__What you are asked to do__
Both the line below containing "Workers (411, 1651)" and the line containing "Chiudi (17, 403)", along with every line between them, should be repeated exactly; no other line belongs in the answer.

__Extracted information__

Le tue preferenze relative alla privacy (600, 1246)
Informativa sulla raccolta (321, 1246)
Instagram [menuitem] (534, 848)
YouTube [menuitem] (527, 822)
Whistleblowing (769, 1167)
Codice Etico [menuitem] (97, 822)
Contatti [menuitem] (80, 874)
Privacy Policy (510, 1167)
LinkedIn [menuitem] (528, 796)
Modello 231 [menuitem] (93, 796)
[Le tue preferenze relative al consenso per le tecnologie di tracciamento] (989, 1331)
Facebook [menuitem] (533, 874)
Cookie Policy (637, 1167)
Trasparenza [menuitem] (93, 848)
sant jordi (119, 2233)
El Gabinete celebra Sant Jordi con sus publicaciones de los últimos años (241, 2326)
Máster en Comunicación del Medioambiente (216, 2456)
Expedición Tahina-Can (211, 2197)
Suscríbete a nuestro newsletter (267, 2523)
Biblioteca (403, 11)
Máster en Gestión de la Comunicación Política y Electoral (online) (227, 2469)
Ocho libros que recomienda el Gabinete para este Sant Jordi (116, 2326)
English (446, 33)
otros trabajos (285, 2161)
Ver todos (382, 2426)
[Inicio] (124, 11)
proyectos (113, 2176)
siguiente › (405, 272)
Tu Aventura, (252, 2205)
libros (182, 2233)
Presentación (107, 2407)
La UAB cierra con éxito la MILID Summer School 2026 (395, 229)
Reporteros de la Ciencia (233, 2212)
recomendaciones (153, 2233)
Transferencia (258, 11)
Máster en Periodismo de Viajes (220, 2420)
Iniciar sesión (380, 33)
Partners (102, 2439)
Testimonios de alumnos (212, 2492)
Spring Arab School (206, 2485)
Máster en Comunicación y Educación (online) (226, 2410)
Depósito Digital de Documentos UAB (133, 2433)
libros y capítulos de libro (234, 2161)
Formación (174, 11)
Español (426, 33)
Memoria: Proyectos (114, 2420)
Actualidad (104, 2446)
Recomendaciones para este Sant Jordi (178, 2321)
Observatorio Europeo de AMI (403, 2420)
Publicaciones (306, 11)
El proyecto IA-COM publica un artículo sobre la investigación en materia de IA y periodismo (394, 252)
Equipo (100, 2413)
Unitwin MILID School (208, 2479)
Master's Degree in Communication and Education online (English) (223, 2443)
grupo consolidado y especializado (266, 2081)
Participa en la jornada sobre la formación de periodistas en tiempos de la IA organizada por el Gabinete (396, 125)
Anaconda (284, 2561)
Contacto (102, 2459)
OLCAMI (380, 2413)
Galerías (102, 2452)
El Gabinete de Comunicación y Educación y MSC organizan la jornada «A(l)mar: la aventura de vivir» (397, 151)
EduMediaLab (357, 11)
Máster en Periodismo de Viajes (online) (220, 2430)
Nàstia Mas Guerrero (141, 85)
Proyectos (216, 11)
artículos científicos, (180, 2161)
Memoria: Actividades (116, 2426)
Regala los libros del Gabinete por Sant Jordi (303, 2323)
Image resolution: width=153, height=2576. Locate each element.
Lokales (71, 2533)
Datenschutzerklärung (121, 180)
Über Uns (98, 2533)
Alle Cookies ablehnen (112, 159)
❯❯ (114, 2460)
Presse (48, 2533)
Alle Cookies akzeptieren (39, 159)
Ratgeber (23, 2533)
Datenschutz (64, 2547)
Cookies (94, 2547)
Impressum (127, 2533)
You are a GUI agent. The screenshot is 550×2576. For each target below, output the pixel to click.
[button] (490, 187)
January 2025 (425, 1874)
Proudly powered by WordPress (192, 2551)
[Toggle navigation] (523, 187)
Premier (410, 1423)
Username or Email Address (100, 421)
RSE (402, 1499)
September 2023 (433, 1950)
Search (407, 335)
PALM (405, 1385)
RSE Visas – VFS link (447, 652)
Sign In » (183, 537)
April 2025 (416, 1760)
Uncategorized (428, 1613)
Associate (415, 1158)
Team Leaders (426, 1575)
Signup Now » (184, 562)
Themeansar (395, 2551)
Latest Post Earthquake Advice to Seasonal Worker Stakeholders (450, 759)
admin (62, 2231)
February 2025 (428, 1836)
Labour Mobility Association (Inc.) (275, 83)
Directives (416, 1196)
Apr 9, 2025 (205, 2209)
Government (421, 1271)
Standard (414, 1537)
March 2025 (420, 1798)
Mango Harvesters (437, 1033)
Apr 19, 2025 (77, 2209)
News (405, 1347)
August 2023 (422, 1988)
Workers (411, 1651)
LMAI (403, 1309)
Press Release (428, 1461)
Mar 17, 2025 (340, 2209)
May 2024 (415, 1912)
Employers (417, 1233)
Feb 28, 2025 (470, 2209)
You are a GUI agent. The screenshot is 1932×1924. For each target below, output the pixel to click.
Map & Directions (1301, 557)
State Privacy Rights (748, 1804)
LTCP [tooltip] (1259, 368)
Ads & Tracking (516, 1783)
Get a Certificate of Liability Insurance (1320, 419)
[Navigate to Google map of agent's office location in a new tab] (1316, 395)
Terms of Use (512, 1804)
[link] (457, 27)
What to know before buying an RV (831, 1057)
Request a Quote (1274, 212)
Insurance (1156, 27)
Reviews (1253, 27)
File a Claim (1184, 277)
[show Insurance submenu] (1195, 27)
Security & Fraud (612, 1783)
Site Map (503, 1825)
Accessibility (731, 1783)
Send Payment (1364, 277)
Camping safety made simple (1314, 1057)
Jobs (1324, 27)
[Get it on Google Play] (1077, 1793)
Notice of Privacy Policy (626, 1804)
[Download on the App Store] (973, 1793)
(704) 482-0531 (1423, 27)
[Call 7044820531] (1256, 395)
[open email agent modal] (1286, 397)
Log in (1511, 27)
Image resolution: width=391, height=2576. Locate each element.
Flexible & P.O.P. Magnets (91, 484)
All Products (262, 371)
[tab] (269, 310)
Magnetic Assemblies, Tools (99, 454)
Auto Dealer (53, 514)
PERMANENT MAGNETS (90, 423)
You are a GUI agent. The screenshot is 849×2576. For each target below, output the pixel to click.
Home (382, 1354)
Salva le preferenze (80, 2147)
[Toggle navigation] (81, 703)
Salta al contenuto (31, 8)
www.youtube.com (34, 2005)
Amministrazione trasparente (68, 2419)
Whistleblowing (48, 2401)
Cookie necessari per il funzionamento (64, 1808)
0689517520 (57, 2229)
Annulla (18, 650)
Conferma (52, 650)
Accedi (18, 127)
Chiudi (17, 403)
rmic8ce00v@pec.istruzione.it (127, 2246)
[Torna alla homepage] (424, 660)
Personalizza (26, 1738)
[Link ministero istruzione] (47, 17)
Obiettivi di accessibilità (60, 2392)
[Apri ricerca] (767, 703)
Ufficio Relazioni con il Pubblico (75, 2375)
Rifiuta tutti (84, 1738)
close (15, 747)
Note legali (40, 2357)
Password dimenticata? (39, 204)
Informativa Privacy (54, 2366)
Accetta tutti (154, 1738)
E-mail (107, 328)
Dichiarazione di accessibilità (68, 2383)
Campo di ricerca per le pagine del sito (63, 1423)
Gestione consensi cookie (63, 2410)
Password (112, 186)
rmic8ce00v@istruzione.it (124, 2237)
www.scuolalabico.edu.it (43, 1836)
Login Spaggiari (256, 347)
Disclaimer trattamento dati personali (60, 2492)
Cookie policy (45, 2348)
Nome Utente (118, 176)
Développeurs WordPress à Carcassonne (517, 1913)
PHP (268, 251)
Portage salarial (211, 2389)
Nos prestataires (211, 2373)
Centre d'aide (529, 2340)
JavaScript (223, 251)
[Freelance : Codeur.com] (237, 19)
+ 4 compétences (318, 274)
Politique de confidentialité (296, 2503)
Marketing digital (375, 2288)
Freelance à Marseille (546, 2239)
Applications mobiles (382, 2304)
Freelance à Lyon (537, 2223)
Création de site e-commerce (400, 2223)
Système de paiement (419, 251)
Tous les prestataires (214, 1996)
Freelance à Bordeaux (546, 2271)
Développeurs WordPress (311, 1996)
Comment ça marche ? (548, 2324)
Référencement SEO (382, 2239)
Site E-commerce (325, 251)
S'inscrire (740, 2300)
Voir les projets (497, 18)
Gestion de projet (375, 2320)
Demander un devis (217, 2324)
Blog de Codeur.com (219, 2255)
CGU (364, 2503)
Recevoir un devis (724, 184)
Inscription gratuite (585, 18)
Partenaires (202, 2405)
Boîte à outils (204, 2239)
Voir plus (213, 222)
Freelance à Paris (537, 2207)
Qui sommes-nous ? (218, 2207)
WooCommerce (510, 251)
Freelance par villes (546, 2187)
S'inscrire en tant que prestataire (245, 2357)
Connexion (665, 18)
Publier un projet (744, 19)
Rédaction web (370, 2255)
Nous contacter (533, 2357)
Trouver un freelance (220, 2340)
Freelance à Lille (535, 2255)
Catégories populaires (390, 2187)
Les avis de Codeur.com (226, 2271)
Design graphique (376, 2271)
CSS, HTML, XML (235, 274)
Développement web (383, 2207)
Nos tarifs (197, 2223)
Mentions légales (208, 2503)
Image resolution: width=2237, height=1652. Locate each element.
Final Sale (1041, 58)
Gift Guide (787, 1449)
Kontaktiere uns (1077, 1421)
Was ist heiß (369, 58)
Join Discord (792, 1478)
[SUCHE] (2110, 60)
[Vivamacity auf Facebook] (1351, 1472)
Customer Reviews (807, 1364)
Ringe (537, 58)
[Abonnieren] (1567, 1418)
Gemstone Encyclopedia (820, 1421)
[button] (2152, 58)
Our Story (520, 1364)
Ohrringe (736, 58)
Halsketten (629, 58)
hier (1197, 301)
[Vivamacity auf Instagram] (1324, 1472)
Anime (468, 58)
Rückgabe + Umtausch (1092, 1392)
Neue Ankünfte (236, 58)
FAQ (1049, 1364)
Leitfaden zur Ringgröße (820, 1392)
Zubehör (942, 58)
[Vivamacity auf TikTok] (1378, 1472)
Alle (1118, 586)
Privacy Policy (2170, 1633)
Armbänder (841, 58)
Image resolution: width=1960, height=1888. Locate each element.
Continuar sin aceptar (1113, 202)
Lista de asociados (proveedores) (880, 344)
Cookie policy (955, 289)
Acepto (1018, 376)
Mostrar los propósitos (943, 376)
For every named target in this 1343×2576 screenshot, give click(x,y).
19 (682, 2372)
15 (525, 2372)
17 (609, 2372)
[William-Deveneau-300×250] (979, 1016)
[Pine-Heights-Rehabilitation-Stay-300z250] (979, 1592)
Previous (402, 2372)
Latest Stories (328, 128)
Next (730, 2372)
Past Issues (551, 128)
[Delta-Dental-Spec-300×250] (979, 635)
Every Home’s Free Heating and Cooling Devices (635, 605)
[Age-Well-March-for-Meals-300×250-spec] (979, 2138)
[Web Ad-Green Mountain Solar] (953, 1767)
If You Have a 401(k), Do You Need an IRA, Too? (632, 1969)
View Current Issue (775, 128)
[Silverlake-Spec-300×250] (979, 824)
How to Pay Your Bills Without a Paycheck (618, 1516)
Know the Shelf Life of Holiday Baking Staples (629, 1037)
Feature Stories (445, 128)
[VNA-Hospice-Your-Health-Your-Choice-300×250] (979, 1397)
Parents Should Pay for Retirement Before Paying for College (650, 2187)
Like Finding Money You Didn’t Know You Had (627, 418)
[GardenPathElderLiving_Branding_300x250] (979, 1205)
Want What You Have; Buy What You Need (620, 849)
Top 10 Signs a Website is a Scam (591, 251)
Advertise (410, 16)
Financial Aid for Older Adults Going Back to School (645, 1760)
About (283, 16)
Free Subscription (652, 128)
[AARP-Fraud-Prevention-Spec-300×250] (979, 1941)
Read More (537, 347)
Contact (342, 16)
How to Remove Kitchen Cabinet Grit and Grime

__Reply to the exercise__
Workers (411, 1651)
LMAI (403, 1309)
Press Release (428, 1461)
Mar 17, 2025 (340, 2209)
May 2024 (415, 1912)
Employers (417, 1233)
Feb 28, 2025 (470, 2209)
You are a GUI agent. The screenshot is 1932×1924. For each target below, output the pixel to click.
Map & Directions (1301, 557)
State Privacy Rights (748, 1804)
LTCP [tooltip] (1259, 368)
Ads & Tracking (516, 1783)
Get a Certificate of Liability Insurance (1320, 419)
[Navigate to Google map of agent's office location in a new tab] (1316, 395)
Terms of Use (512, 1804)
[link] (457, 27)
What to know before buying an RV (831, 1057)
Request a Quote (1274, 212)
Insurance (1156, 27)
Reviews (1253, 27)
File a Claim (1184, 277)
[show Insurance submenu] (1195, 27)
Security & Fraud (612, 1783)
Site Map (503, 1825)
Accessibility (731, 1783)
Send Payment (1364, 277)
Camping safety made simple (1314, 1057)
Jobs (1324, 27)
[Get it on Google Play] (1077, 1793)
Notice of Privacy Policy (626, 1804)
[Download on the App Store] (973, 1793)
(704) 482-0531 (1423, 27)
[Call 7044820531] (1256, 395)
[open email agent modal] (1286, 397)
Log in (1511, 27)
Image resolution: width=391, height=2576. Locate each element.
Flexible & P.O.P. Magnets (91, 484)
All Products (262, 371)
[tab] (269, 310)
Magnetic Assemblies, Tools (99, 454)
Auto Dealer (53, 514)
PERMANENT MAGNETS (90, 423)
You are a GUI agent. The screenshot is 849×2576. For each target below, output the pixel to click.
Home (382, 1354)
Salva le preferenze (80, 2147)
[Toggle navigation] (81, 703)
Salta al contenuto (31, 8)
www.youtube.com (34, 2005)
Amministrazione trasparente (68, 2419)
Whistleblowing (48, 2401)
Cookie necessari per il funzionamento (64, 1808)
0689517520 (57, 2229)
Annulla (18, 650)
Conferma (52, 650)
Accedi (18, 127)
Chiudi (17, 403)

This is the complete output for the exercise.